# Official Memphis @ Houston GAME THREAD. 11/9. 7:30 CST.



## The_Franchise (Mar 30, 2003)

*vs.*









*Houston Rockets vs. Memphis Grizzlies
November 9, 2004
7:30pm CST, KNWS*

*Probable Starters*





































Yao Ming/Maurice Taylor/Jim Jackson/Tracy McGrady/Charlie Ward 





































Lorenzen Wright/Pau Gasol/James Posey/Bonzi Wells/Jason Williams 

McGrady and Yao finally combined for their first big game of the season against the Kings. It will be interesting to see how they do coming off of 2 days rest. Memphis is still looking for their first win of the season and will attack Yao offensively and defensively from the getgo. Houston should have an easy time with this game as long as our defense holds, this Memphis team still has not put it together offensively and their starting 5 is struggling.

Once again, we will need someone besides Yao and McGrady to step it up, hopefully JJ and Nachbar hit their shots.

94-82 Rockets.


----------



## kisstherim (Jul 15, 2004)

dunno why,i can't feel good for this game,i have a feeling we will lose.Don't beat me,but i guess that's because of Gasol,the old memory of Gasol outplayed Yao for several times in both NBA and International made me not able to be optimistic.wish i am just wrong.:grinning:


----------



## clhb1 (Feb 21, 2004)

Figures to be an interesting game…hopefully they can come away with a W


----------



## JGKoblenz (Jul 19, 2002)

Hard game to predict, I won't even try an exact score, but my feeling is that we could see a pretty close Rockets win.


----------



## ThaShark316 (May 7, 2004)

I think home court will be a really nice place to be....

Rockets 97
Grizzlies 85


----------



## Yao Mania (Aug 4, 2003)

We beat them playing ugly ball, so I don't see why we can't beat them after finally playing a good game against the Kings. 

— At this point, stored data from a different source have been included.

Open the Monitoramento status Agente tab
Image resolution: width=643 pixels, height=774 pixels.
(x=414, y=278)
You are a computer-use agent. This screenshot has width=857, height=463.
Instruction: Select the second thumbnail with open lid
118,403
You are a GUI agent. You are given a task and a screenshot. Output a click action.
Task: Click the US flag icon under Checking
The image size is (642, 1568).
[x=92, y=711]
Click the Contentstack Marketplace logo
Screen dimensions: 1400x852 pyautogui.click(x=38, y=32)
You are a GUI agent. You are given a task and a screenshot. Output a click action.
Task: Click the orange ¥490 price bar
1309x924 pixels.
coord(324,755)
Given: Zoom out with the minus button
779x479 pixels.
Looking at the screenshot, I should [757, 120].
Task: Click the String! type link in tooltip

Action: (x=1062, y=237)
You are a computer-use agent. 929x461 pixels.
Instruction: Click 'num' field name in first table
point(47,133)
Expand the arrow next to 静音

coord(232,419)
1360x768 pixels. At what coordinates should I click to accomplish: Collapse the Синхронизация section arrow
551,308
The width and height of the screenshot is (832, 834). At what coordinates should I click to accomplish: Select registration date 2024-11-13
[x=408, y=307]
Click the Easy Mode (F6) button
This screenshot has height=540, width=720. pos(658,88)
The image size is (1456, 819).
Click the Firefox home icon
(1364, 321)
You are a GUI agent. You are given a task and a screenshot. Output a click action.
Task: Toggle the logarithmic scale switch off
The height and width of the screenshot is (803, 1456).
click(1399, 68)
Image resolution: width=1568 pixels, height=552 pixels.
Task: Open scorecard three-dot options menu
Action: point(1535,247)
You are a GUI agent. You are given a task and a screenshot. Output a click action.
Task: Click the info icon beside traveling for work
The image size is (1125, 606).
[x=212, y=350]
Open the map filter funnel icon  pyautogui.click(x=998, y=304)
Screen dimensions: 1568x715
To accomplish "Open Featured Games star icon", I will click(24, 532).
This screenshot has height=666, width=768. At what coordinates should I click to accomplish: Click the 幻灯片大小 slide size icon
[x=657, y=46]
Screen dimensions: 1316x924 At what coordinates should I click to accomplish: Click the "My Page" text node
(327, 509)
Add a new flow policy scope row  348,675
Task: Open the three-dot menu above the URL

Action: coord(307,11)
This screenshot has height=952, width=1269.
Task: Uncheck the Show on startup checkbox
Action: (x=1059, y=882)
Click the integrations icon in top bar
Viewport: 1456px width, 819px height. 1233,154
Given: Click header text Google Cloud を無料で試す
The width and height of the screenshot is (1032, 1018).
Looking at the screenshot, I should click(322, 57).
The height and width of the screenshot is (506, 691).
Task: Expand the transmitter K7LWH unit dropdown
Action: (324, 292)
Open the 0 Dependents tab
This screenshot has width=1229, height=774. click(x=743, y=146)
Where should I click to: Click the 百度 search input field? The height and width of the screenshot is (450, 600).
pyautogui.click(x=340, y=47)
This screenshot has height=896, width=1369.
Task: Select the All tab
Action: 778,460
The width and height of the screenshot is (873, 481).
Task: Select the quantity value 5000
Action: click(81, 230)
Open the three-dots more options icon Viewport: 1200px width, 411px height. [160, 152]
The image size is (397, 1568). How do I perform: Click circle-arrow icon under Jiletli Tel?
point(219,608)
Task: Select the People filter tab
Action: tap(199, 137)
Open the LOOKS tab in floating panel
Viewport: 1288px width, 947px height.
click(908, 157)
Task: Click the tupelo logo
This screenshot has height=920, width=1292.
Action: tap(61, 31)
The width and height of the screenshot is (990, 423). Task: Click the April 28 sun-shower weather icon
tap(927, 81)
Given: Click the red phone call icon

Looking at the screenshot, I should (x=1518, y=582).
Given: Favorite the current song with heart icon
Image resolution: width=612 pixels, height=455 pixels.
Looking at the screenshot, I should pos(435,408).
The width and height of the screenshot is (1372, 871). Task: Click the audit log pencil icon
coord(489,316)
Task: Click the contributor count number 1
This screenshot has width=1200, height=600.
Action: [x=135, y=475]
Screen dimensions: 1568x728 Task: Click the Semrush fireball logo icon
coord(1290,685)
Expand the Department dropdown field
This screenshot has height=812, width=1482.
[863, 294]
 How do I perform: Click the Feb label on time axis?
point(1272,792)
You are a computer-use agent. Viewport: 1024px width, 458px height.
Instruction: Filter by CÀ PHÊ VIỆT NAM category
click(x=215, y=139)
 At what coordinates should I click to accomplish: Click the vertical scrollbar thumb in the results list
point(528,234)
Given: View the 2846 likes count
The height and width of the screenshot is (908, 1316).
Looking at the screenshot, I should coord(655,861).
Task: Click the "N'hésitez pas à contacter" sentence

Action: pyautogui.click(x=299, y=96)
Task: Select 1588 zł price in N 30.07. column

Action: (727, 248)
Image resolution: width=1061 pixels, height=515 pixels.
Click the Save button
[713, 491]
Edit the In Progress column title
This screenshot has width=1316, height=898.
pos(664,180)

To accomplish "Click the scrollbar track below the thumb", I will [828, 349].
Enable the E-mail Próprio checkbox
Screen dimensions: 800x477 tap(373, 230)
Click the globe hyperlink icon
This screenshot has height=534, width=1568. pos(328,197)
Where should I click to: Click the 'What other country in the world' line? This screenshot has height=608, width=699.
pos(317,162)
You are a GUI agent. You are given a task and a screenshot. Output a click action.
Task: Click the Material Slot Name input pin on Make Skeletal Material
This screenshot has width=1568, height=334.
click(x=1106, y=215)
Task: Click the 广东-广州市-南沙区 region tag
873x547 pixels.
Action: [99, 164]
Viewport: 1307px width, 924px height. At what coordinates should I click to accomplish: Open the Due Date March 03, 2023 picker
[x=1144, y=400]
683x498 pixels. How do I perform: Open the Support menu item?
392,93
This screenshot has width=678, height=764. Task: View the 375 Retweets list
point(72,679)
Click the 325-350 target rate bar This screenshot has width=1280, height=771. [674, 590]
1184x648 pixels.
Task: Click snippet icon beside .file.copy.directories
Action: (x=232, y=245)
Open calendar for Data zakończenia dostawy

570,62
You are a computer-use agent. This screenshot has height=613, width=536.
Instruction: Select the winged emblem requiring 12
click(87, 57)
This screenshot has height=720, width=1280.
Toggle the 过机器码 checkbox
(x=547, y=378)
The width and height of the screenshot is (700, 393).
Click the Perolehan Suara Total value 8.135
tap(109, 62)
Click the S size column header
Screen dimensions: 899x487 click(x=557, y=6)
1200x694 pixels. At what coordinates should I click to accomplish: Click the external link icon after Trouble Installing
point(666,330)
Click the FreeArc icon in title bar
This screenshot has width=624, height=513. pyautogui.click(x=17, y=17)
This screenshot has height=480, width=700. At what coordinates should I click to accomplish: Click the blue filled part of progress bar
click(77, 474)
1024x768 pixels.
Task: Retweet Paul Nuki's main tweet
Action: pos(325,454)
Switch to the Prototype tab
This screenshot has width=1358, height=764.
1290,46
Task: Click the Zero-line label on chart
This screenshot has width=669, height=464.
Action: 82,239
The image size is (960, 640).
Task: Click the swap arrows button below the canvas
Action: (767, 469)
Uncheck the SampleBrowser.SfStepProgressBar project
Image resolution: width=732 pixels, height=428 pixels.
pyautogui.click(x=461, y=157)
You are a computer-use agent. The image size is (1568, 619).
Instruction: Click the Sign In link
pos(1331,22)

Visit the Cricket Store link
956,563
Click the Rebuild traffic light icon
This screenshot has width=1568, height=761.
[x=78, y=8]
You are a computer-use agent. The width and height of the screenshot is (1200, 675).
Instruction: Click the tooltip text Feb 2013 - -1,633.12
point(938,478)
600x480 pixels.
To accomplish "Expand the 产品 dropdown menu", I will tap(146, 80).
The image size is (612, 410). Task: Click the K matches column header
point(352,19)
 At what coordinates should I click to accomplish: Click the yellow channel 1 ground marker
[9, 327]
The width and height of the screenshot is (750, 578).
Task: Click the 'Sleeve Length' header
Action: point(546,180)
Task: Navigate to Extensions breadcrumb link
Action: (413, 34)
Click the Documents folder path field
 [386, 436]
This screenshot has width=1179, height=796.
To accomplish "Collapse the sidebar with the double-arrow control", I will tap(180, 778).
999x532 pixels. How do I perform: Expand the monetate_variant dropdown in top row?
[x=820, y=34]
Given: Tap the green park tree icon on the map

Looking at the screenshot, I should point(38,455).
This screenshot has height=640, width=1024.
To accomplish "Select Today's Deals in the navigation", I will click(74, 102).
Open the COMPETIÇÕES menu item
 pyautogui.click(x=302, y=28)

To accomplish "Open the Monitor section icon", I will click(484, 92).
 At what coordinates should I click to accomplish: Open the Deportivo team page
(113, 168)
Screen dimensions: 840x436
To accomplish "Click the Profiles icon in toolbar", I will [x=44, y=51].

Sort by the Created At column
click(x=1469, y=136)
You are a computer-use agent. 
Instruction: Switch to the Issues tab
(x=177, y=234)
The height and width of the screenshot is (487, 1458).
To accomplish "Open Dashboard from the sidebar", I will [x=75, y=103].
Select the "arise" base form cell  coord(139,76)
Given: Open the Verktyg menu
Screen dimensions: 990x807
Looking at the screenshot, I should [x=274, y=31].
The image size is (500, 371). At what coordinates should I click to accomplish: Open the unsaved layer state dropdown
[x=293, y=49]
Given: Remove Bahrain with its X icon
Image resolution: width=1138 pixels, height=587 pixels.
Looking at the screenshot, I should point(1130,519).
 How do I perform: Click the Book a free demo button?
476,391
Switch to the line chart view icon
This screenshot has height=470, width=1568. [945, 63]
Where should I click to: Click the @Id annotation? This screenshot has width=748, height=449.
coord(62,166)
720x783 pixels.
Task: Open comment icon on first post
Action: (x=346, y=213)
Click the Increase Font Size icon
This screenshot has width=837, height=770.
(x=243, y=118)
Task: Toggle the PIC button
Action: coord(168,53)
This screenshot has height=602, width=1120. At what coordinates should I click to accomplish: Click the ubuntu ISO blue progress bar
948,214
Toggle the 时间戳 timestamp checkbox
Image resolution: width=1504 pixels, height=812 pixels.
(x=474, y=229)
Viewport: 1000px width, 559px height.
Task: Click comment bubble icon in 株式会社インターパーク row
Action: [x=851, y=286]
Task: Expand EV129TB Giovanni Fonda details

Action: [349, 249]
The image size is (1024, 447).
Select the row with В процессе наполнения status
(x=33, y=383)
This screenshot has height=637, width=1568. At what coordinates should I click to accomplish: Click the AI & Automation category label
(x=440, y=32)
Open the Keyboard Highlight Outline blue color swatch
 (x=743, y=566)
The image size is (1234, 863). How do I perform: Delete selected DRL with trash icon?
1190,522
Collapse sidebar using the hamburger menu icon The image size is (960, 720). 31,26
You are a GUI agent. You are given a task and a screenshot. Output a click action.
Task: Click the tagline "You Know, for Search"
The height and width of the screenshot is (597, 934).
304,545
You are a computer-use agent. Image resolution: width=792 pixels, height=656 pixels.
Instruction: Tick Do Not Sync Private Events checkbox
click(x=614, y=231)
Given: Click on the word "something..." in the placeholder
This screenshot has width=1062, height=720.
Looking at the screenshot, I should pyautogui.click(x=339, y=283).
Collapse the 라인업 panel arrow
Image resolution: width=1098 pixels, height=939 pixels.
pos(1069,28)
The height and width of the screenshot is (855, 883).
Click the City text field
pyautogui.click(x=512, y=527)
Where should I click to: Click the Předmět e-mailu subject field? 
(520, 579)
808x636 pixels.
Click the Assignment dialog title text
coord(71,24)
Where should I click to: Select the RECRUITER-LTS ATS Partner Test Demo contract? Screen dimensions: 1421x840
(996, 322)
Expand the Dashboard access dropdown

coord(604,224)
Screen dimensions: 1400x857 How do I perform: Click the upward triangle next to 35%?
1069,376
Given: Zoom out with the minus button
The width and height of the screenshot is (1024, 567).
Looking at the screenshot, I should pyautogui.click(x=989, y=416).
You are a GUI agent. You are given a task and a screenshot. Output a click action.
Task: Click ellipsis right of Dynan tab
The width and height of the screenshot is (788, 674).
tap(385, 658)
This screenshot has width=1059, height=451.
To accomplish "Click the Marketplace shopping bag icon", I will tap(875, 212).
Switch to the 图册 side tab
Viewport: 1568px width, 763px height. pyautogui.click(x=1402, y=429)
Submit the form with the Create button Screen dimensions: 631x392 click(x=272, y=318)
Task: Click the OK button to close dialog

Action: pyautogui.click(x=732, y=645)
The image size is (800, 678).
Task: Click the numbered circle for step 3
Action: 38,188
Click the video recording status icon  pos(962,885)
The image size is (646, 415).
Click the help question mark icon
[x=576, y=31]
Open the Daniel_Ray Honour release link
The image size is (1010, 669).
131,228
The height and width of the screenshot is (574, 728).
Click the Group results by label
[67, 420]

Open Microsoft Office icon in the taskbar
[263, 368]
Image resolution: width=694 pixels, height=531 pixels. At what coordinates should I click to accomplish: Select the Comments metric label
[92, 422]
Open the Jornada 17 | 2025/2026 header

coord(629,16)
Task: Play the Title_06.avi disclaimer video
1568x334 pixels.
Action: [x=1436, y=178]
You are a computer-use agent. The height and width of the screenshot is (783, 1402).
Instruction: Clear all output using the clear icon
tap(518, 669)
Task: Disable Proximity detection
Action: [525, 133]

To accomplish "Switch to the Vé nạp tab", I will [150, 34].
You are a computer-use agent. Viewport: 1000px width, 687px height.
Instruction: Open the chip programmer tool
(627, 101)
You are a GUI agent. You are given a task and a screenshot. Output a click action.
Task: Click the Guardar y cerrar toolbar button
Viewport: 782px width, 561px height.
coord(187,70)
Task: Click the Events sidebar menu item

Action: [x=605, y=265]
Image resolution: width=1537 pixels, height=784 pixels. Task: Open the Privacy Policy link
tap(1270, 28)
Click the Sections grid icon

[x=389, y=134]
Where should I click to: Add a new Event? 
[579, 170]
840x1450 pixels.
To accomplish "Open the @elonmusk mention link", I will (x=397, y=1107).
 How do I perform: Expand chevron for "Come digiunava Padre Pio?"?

JWill will make or break the team... if he controls the ball well and makes good shots, the Grizz may stand a chance. But if he does a bad job handling the ball and takes bad shots, then the Grizz are in for another long night.


----------



## Half-aMAziNg (Oct 16, 2004)

I'm optimistic about this game just like the last one

Rockets - 92

Grizzlies - 82


----------



## Raxel (Nov 10, 2004)

When I saw the top post, I thought it's Weatherspoon's photo. Now I see there's little difference. :laugh:


----------



## Half-aMAziNg (Oct 16, 2004)

This game is pathetic. Am I the only one who has noticed that Yao and T-Mac are the only guys on the team who can actually score and yet they have gone away from them since like the middle of the 1st quarter

Christ


----------



## The_Franchise (Mar 30, 2003)

> Originally posted by <b>Half-aMAziNg</b>!
> This game is pathetic. Am I the only one who has noticed that Yao and T-Mac are the only guys on the team who can actually score and yet they have gone away from them since like the middle of the 1st quarter
> 
> Christ


Actually Ward has looked pretty sharp, running the fast break and making some great passes. Juwan Howard has also looked solid on defense, but yeah I think the Rockets should be going to Yao more.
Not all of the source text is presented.